— Requirement —
Apart from the pictures, every part of the records below gets retyped exactly.

◇ ◇ ◇ ◇ ◇ ◇ ◇

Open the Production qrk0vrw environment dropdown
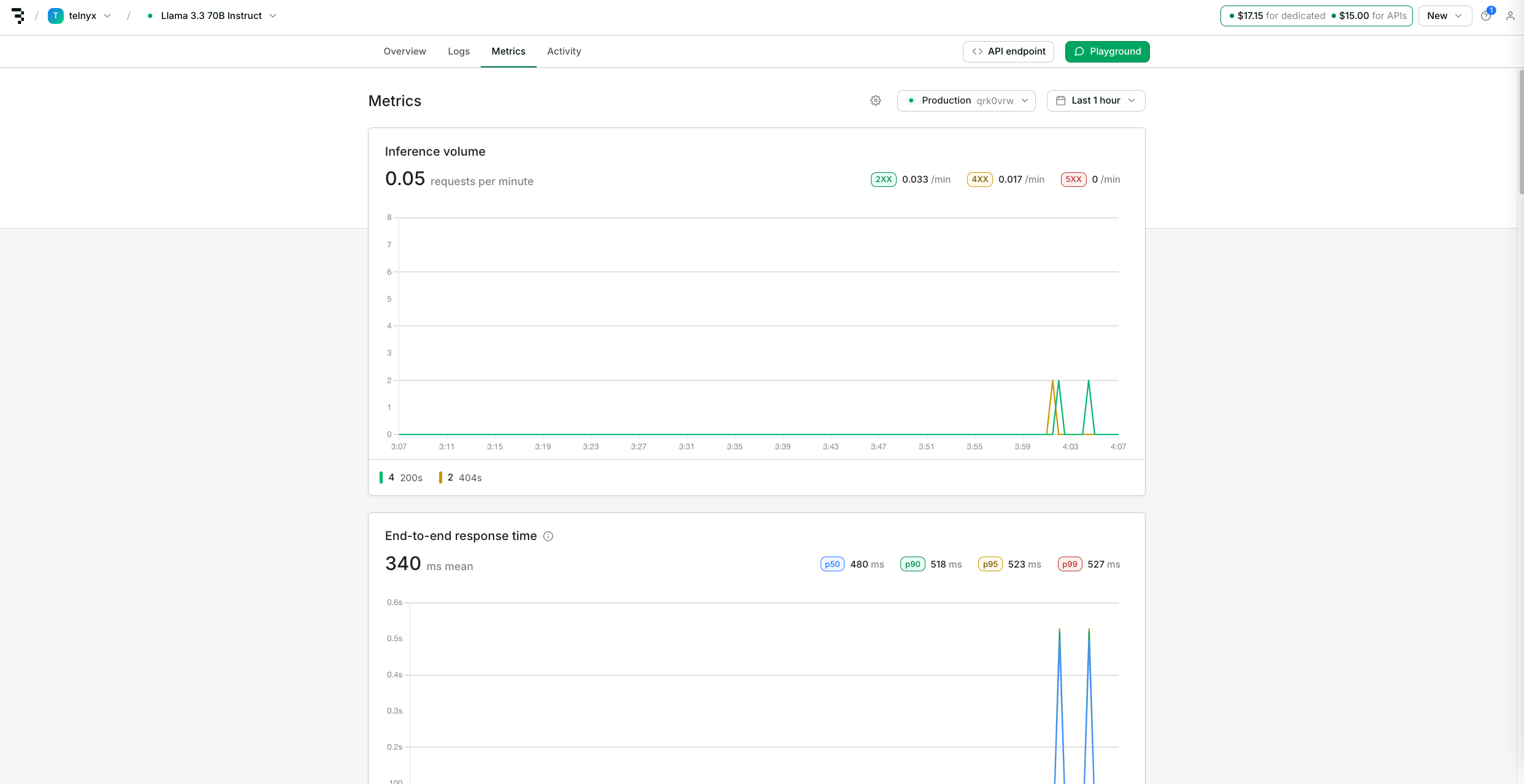1524x784 pixels. (967, 101)
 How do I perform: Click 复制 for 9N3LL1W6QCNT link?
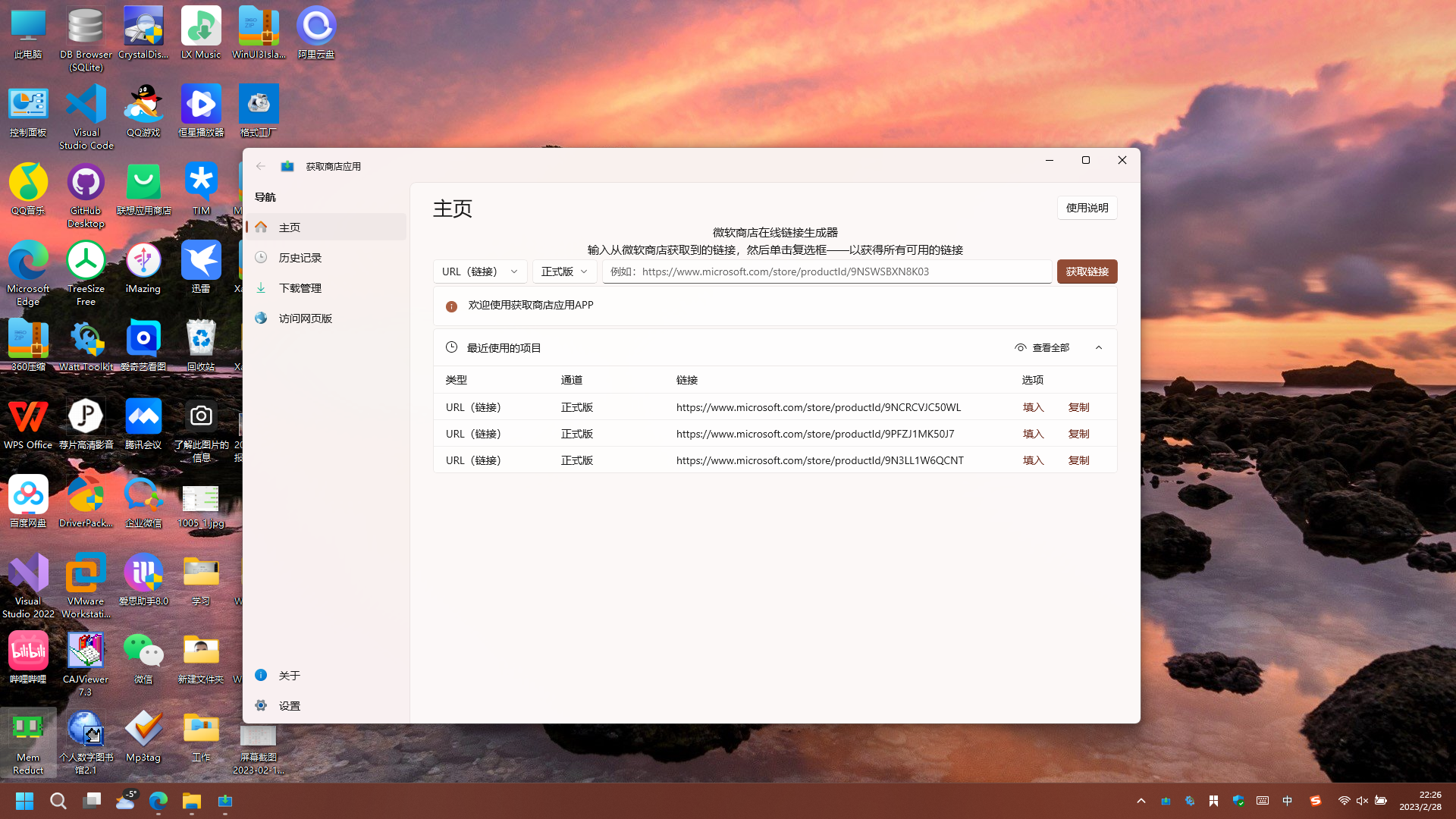pyautogui.click(x=1078, y=460)
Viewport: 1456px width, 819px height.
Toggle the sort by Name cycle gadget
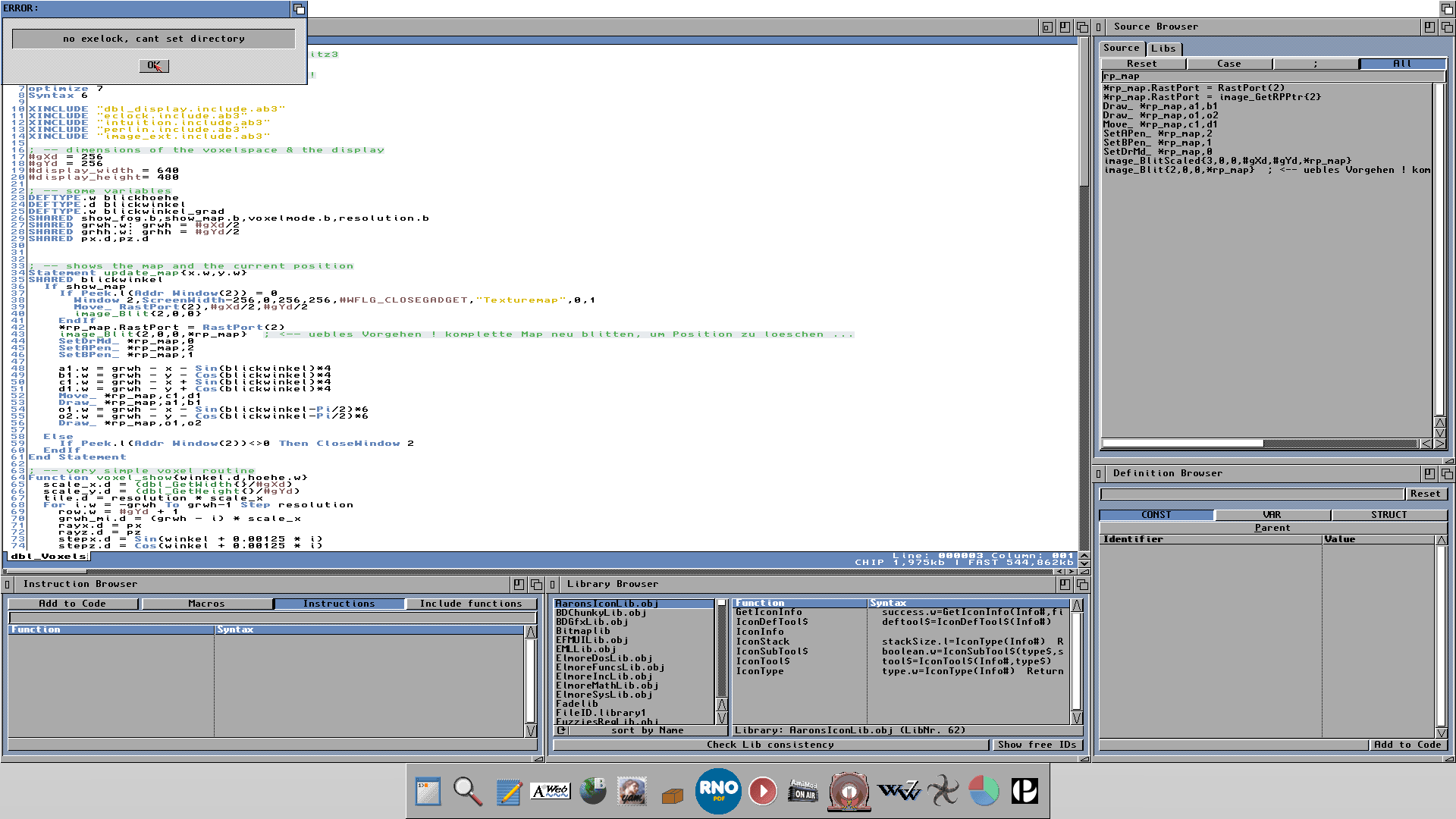[x=647, y=730]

◇ ◇ ◇ ◇ ◇ ◇ ◇

— Completed exercise —
Open the Production qrk0vrw environment dropdown
1524x784 pixels. (967, 101)
 How do I perform: Click 复制 for 9N3LL1W6QCNT link?
pyautogui.click(x=1078, y=460)
Viewport: 1456px width, 819px height.
Toggle the sort by Name cycle gadget
[x=647, y=730]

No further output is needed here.